I really like Tesla.
I really like their cars.
I really like the way they push boundaries of innovation.
I really like how they’ve taken a stale industry that fails to innovate – the car industry – and shaken it up.
But I can’t help but feel that Tesla (the company) is headed the same way as fellow hype/tech/money trend of recent years: Bitcoin.
In 3 days of trading, Tesla stock has fallen from $304.18 to $257.78 (over 15%)
(That’s coming from $357.42 – where it sat a month ago – a drop of almost 30%.
The “bears” (those who have been predicting Tesla’s demise and “shorting” the stock with the aim of making money when the stock drops) have never been happier.

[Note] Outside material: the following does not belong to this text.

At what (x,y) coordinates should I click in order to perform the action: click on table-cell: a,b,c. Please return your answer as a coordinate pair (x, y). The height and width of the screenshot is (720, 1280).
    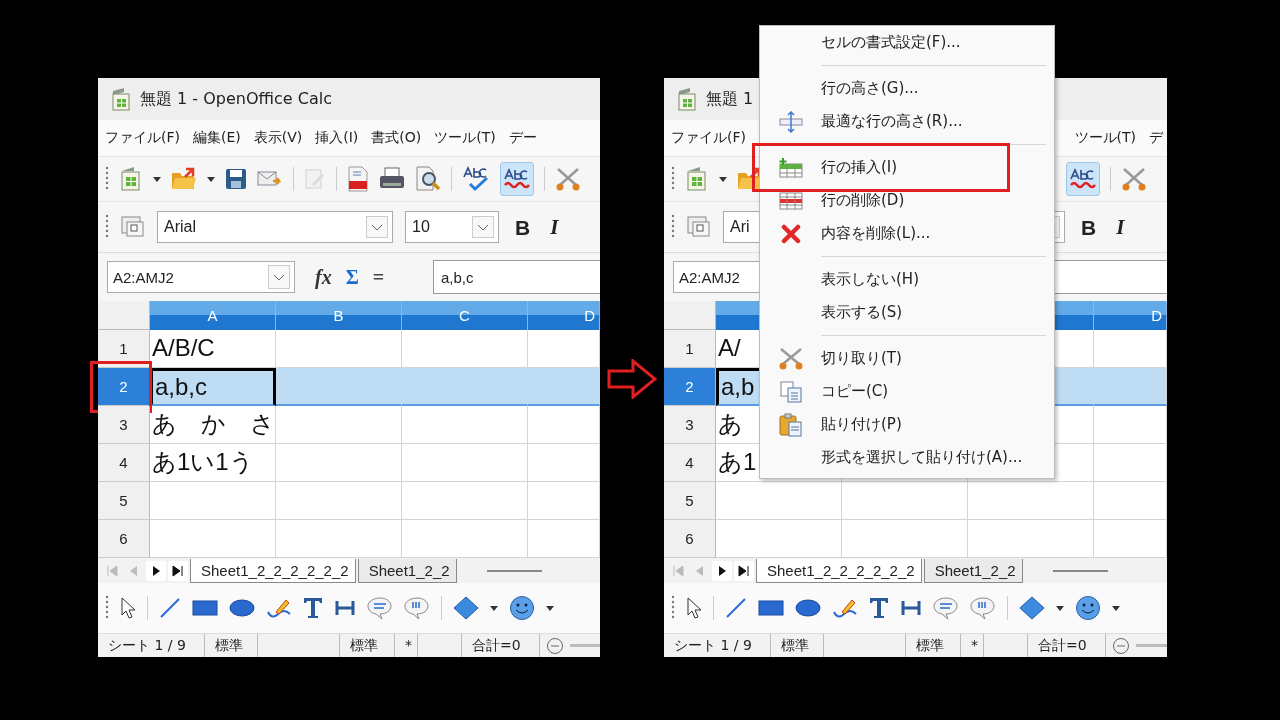
    Looking at the image, I should click on (213, 387).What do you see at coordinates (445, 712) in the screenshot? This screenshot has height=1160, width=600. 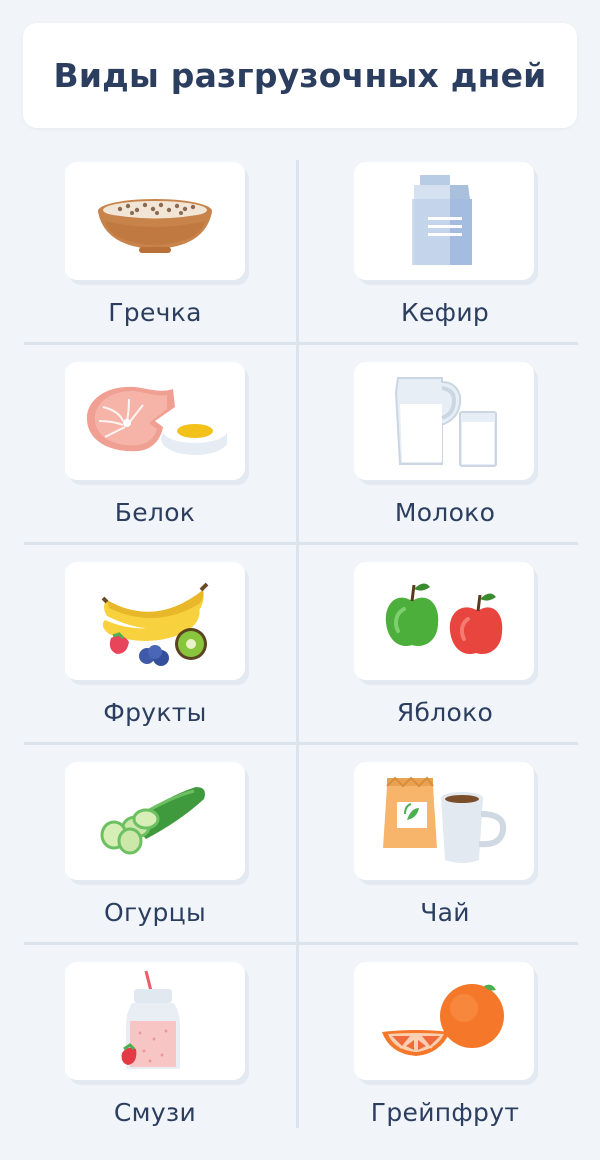 I see `label-apple: Яблоко` at bounding box center [445, 712].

John Thompson – one of the few US hedge fund managers who has been betting big on Tesla’s demise – wrote a letter to his investors this week:
“I think Tesla is going to crash in the next 3-6 months, partially due to their incompetence in making and delivering the Model 3, partially due to falling demand for the Model S and X, partially due to the extreme valuation, partially due to their horrendous finances that will imminently require a huge capital raise, partially due to a likely downgrade of their credit rating by Moody’s from B- to CCC (default likely) which should scare their parts suppliers into requiring cash on delivery (a death knell), partially due to the market’s recent falling appetite for risk, and partially due to our suspicions of fraudulent accounting activities, evidenced by 85 SEC letters/investigations and two top finance people leaving in the last month. We are doubtful that they can raise a meaningful sum in the face of these material issues. If the fall happened quickly, it could add substantially to the Fund (+30 to +50%), in part due to our purchase of put options. Tesla, without any doubt, is on the verge of bankruptcy… As a reality check, Tesla is worth twice as much as Ford yet Ford made 6 million cars last year at a $7.6 billion profit while Tesla made 100,000 cars at a $2 billion loss. Further, Ford has $12 billion in cash held for “a rainy day” while Tesla will likely run out of money in the next 3 months. I have never seen anything so absurd in my career.”
Despite this, I can’t think of a single car that is as cool as a Tesla.
Fellow prestige companies Porsche, Mercedes, Jaguar, Aston Martin and Audi’s offerings are still some time away from being available at your local dealership – and are ho-hum at best.
But as a friend commented recently: “How long until people who drive a Tesla are seen as dicks because they bought one, and the company’s gone bankrupt?”
Tesla’s strong suit isn’t post-sales customer service. In fact, they’re notoriously bad for it.
Keeping a high-tech car that is constantly getting software updates, and needs parts to keep running, on-the-road would be far harder if Tesla collapsed.
And – if buyers start believing the company that made their car is going out of business – how many people will pay their $1,000 USD Tesla reservation deposit to join the queue to get the car?
And what does this do to your resale values?
A little shakiness in stock prices, and the whole Tesla castle might crumble.
I suspect – 30 years from now – Teslas will be what DeLoreans are to us today.
A kinda fun car – built by a charismatic entrepreneur known for attention-getting side projects (Musk with his hyperloops and rocket launches, DeLorean with his monorails and sports teams) – that has a cool backstory – that is impractically difficult to keep running due to lack of parts.
I hope they’re wrong.
I hope the comical Bond Villain that is Elon Musk avoids trouble.
I hope the cars that he makes – that push the limits, and force otherwise conservative car-makers (who sat on inefficient and polluting petrol engines for decades) – keep pushing the limits.
Because I don’t see the likes of Porsche, BMW, Mercedes, Audi, Jaguar, or Aston Martin doing better any time soon.
But I can’t help but imagine Tesla isn’t long for this world.